How to do that in the confines of a rigid timetable and a curriculum geared towards discretely examined subject areas is difficult to engineer. On a personal level, I try to do a little of it simply by making connections. For example when teaching about the way language and perception may interact I find myself talking about the relationship between the wavelength of light and the perception of colour, showing how the ‘white’ of an interactive whiteboard, and the ‘black’ parts of an image projected onto it are in fact the same (in fact the ‘black’ is actually slightly brighter than the ‘white’ as some light from the projector still bleeds through onto the ‘black’ areas).
That kind of exploration fascinates me, and I think that the insights being gained in perceptual psychology are directly applicable to, say, literary criticism. Obviously that, in itself, is hardly a new idea. ‘English’ at university level has long been the site, at some places at least, of interdisciplinary innovation, but that has filtered down to school level, if at all, in very weakened form.

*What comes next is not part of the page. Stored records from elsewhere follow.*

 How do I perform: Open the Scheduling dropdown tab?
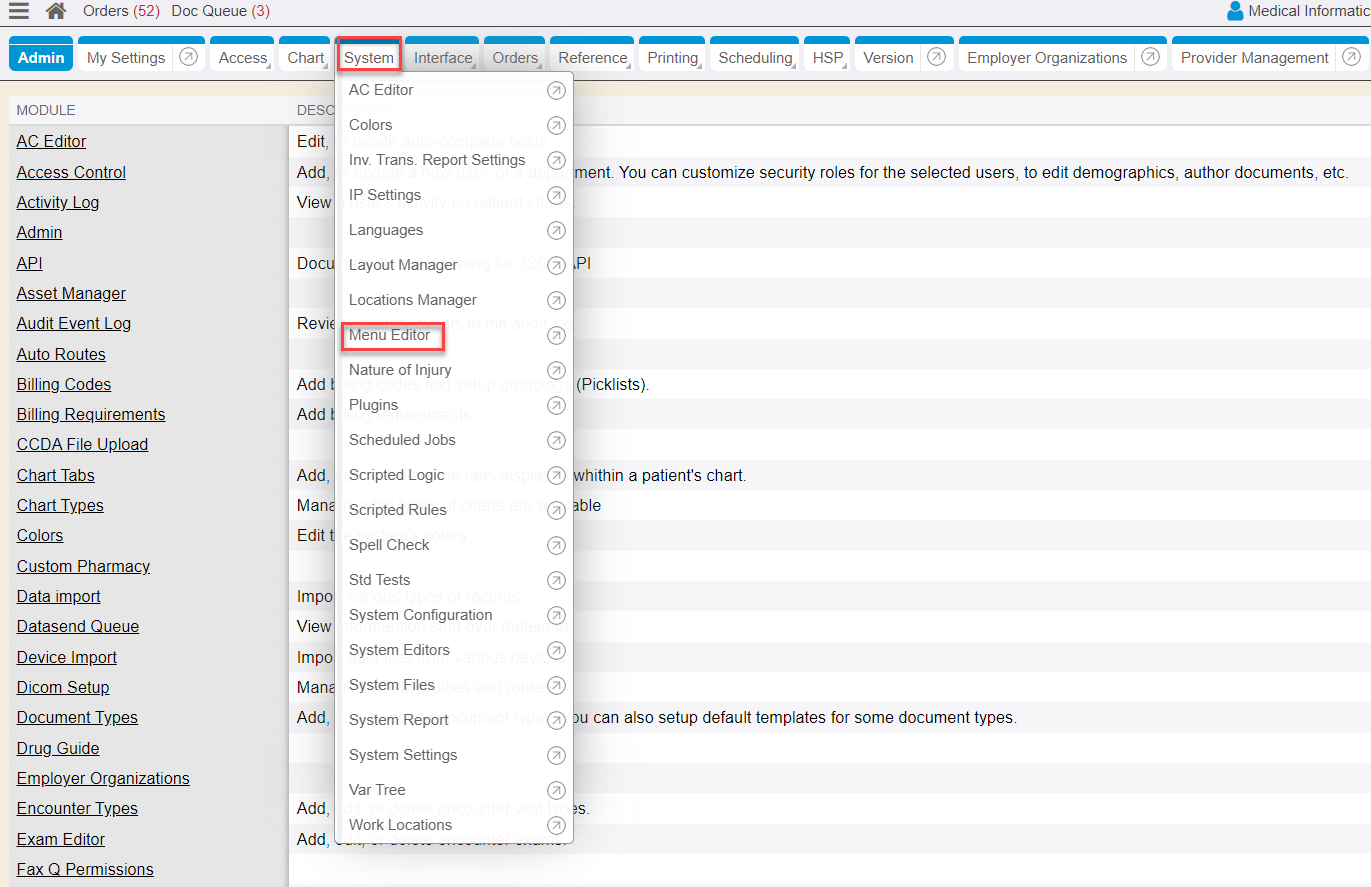point(754,58)
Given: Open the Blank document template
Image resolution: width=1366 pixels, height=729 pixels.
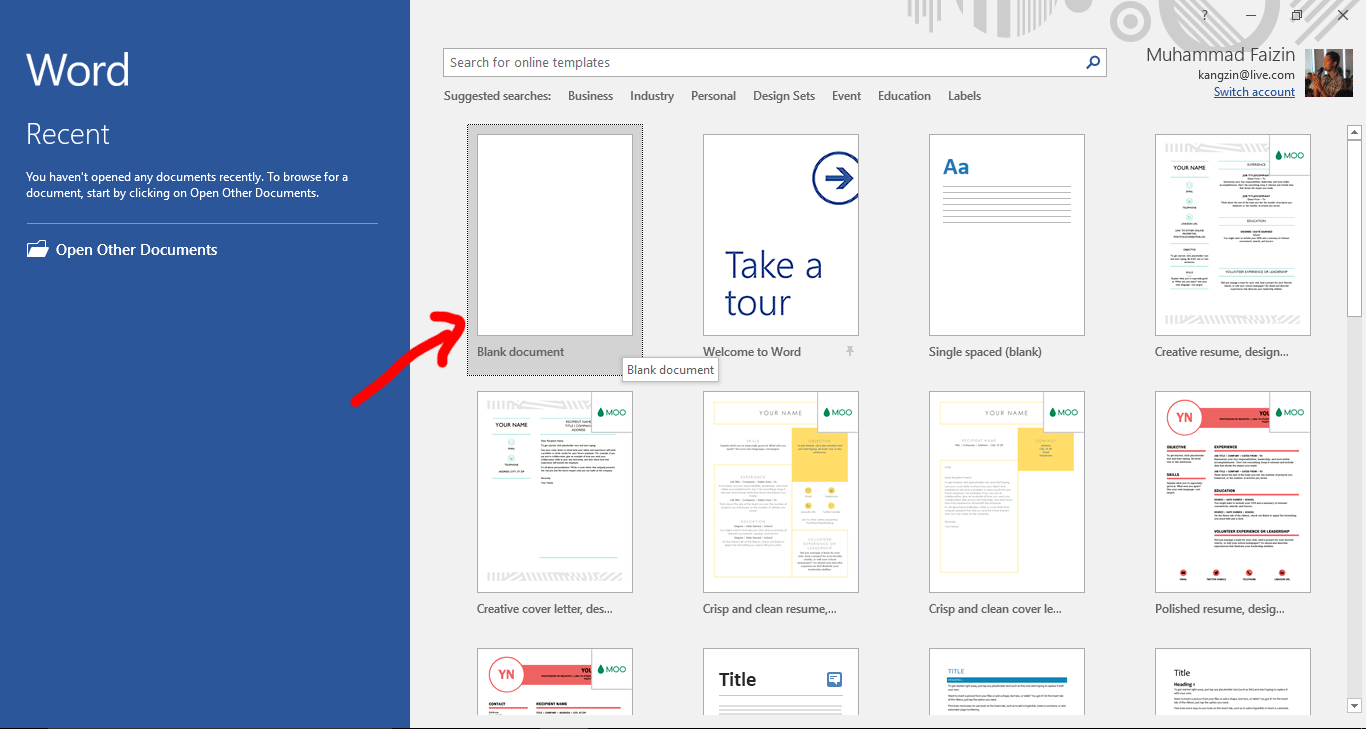Looking at the screenshot, I should [x=554, y=235].
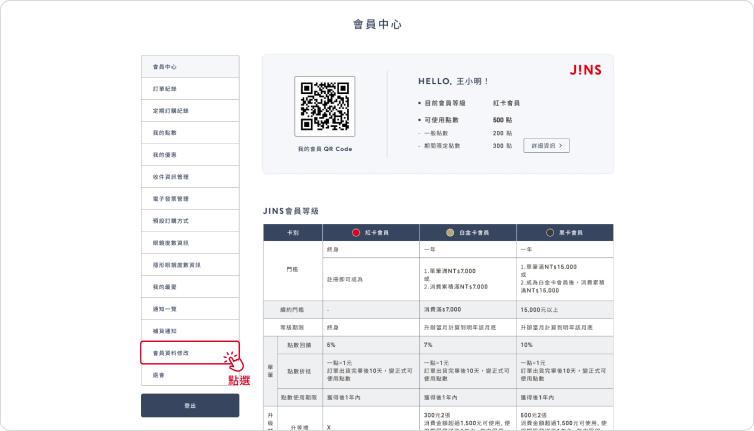Open 收件資訊管理 menu item

pos(190,177)
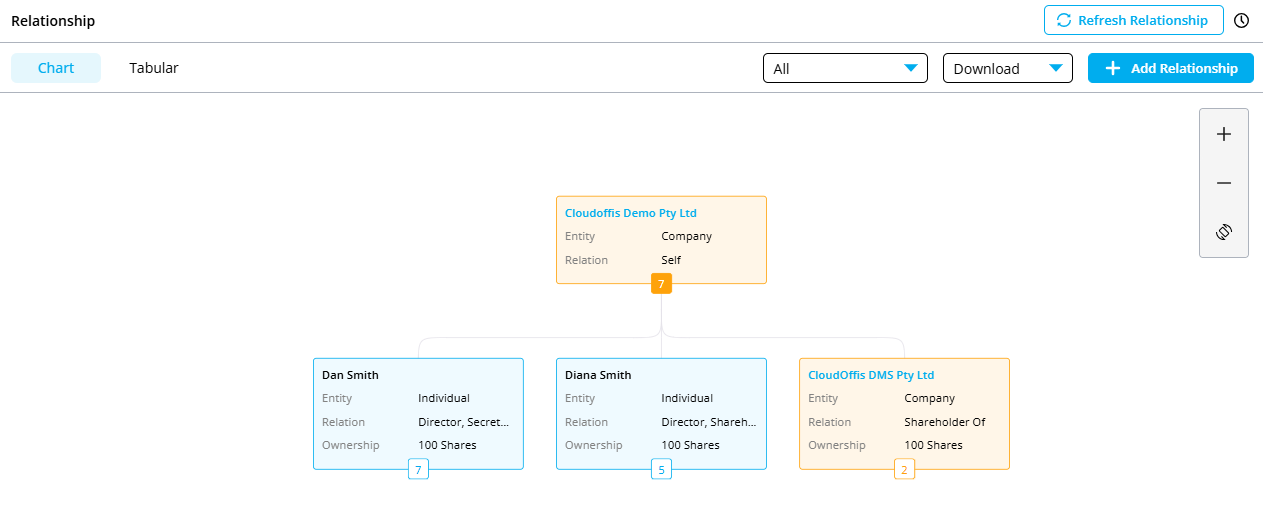1263x511 pixels.
Task: Select the Chart tab
Action: 56,68

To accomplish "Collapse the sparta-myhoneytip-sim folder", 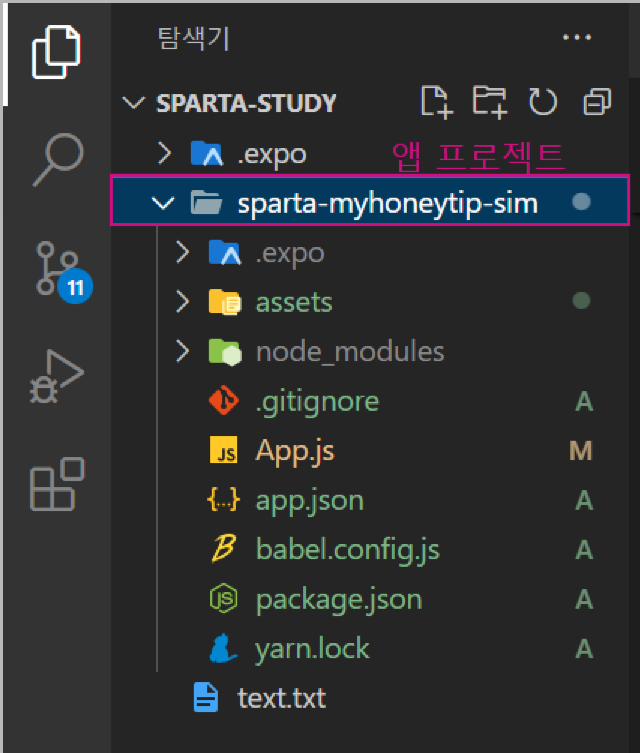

That I was watching that ‘Horizon’ programme on BBC iplayer on my phone while lying in bed several days after it was first broadcast, and was then able immediately to begin composing this response on that same handheld device, before uploading it for potentially anyone to read also acts as a reminder that ways of learning, thinking about that learning, and developing and disseminating the products of that learning are changing in ways that the education system as currently constituted is only beginning to take the first lumbering cognisance of.
(And in the current political climate it may even be lumbering in quite the wrong direction…
Great post Anthony.
Your final paragraph I think highlights a key conundrum in that we have the technology, many of our students have the technology and yet our education system (on the whole) seems to be “lumbering” away from embracing it; instead crawling more in a backward direction towards methods and tools of old.
For every teacher who embraces technology or new ideas, there are 2 who won’t, 1 who might, and 1 who wants to but is not sure how. I think we have to grab the one who wants to and teach them to teach the one who might. This is certainly the approach I have taken in my own school. A drip feed approach to tech/innovation in the classroom and the only route that I have had success with. But I always find myself asking if it is sustainable? What happens if those of us who care about moving education forwards leave the school? Will we be replaced by like minded people? Will the school stall/stagnate? And this leads to the bigger issue. This approach while effective on the small scale is unsustainable and avoids tackling the bigger issue. How do we get the two “who won’t” embrace technology or new ideas on board?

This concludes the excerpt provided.